Regime channel parameters: If m is the average silt particle size (in millimetres), Lacey’s silt factor f varies proportionally to which power of m?

Introduction / Context:
Lacey’s regime theory relates stable alluvial channel dimensions to discharge and sediment properties. The silt factor f captures the effect of sediment size on regime depth, velocity, and hydraulic radius. Correctly identifying how f scales with particle size is essential for preliminary canal sizing.

Given Data / Assumptions:

• Average sediment size m in millimetres (representative of bed load/suspended size influencing regime).
• Application of Lacey’s empirical relations.

Concept / Approach:
Lacey proposed f = 1.76 * sqrt(m) when m is in millimetres. Hence, f is proportional to m^0.5. This scaling reflects that coarser sediments require higher velocities and greater hydraulic radii for mobility without deposition or excessive erosion.

Step-by-Step Solution:
1) Recall Lacey’s expression: f = 1.76 * m^0.5.2) Identify proportionality: f ∝ m^0.5.3) Compare options and select m^1/2.

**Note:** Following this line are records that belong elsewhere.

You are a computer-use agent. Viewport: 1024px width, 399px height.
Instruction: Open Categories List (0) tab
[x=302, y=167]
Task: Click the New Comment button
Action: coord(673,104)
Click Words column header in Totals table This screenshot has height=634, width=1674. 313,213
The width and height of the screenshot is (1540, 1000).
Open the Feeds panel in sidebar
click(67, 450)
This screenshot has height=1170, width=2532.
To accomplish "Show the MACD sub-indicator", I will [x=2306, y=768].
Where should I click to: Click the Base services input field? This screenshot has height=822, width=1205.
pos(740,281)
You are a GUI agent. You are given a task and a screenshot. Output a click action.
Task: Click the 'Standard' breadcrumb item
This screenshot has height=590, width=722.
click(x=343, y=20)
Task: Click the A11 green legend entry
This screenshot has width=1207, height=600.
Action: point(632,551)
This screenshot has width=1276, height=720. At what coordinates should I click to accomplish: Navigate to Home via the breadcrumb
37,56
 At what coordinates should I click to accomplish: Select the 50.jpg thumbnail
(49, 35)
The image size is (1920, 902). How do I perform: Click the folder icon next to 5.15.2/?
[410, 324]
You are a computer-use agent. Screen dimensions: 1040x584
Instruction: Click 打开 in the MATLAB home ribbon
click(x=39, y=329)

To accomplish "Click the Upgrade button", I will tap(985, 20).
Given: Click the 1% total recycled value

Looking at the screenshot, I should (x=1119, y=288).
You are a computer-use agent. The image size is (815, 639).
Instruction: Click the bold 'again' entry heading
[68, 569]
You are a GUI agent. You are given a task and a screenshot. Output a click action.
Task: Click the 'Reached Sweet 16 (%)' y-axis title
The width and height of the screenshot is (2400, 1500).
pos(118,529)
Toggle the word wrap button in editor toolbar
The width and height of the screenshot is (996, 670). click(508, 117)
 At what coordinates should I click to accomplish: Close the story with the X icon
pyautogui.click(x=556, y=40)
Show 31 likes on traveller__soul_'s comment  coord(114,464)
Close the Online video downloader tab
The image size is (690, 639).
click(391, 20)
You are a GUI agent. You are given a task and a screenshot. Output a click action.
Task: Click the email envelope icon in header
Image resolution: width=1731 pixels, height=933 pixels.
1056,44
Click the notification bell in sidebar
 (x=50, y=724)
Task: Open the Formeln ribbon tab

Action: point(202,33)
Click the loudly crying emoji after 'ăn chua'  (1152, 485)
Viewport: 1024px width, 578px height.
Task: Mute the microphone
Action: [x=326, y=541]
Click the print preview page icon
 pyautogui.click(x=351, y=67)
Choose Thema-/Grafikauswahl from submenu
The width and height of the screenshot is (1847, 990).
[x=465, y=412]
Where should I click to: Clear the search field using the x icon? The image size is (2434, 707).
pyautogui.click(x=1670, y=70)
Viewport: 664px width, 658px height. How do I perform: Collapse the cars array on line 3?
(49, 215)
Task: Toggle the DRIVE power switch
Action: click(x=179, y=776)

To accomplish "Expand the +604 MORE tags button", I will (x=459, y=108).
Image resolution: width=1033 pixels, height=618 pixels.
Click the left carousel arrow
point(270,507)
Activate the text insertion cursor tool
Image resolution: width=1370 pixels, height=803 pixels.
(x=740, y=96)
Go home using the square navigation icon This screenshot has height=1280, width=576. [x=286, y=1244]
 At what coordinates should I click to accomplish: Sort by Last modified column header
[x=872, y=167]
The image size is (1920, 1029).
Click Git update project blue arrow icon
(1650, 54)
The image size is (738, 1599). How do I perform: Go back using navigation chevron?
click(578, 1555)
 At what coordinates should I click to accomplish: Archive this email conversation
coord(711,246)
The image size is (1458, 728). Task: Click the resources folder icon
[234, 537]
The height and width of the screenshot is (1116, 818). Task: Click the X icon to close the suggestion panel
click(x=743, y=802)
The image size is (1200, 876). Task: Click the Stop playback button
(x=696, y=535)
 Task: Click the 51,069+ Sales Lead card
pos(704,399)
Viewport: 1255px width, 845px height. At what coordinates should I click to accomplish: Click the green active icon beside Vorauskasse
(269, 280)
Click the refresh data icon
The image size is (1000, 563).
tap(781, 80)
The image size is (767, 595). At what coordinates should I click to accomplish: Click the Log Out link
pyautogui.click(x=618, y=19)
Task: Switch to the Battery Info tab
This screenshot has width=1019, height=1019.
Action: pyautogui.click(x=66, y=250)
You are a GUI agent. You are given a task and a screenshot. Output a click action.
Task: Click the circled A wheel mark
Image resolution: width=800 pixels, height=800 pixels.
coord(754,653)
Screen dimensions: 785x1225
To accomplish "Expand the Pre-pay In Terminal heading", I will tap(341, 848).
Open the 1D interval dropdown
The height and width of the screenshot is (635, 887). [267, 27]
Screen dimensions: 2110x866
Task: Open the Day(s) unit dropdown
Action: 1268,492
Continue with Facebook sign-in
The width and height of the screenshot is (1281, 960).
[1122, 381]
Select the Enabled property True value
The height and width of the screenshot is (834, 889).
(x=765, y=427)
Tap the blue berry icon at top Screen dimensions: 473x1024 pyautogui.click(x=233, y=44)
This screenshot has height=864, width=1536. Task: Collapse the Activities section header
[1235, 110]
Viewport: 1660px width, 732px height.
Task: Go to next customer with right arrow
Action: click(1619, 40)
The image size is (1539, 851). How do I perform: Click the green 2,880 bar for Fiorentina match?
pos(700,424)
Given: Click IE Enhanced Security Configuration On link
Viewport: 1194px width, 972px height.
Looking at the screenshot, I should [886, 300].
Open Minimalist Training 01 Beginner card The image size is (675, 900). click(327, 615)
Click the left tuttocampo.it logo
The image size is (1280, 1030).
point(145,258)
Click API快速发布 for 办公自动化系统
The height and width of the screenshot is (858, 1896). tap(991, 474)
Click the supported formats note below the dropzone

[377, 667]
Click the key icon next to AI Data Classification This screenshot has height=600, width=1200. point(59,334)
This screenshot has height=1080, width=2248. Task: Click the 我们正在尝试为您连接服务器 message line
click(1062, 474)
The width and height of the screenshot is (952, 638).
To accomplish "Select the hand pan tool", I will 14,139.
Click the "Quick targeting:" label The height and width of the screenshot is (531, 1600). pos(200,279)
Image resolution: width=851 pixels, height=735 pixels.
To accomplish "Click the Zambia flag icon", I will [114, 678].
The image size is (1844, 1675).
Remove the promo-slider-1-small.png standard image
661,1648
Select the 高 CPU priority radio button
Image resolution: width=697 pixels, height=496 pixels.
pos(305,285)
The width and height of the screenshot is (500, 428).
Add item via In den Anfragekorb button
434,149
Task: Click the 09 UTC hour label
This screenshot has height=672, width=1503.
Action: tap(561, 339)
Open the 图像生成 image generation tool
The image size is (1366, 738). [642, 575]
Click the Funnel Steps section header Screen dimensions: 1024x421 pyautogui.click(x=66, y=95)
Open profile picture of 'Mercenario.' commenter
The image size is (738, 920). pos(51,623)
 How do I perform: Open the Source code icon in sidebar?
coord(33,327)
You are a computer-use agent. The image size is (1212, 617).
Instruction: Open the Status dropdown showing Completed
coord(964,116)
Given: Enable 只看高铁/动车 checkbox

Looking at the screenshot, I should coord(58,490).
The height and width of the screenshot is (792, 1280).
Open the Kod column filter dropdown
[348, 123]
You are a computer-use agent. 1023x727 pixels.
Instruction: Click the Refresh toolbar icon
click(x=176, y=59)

Verification / Alternative check:
Dimensionless trends in field canals support higher velocities (thus higher f) for larger sediment sizes. The square-root dependence is consistent with Lacey’s empirical datasets.

Why Other Options Are Wrong:

• m, m^3, m^2/3, m^1/3: do not match the empirically established square-root dependence.

Common Pitfalls:

• Confusing Lacey’s f with Shields parameter or fall velocity exponents from other theories.

Final Answer:
m^1/2.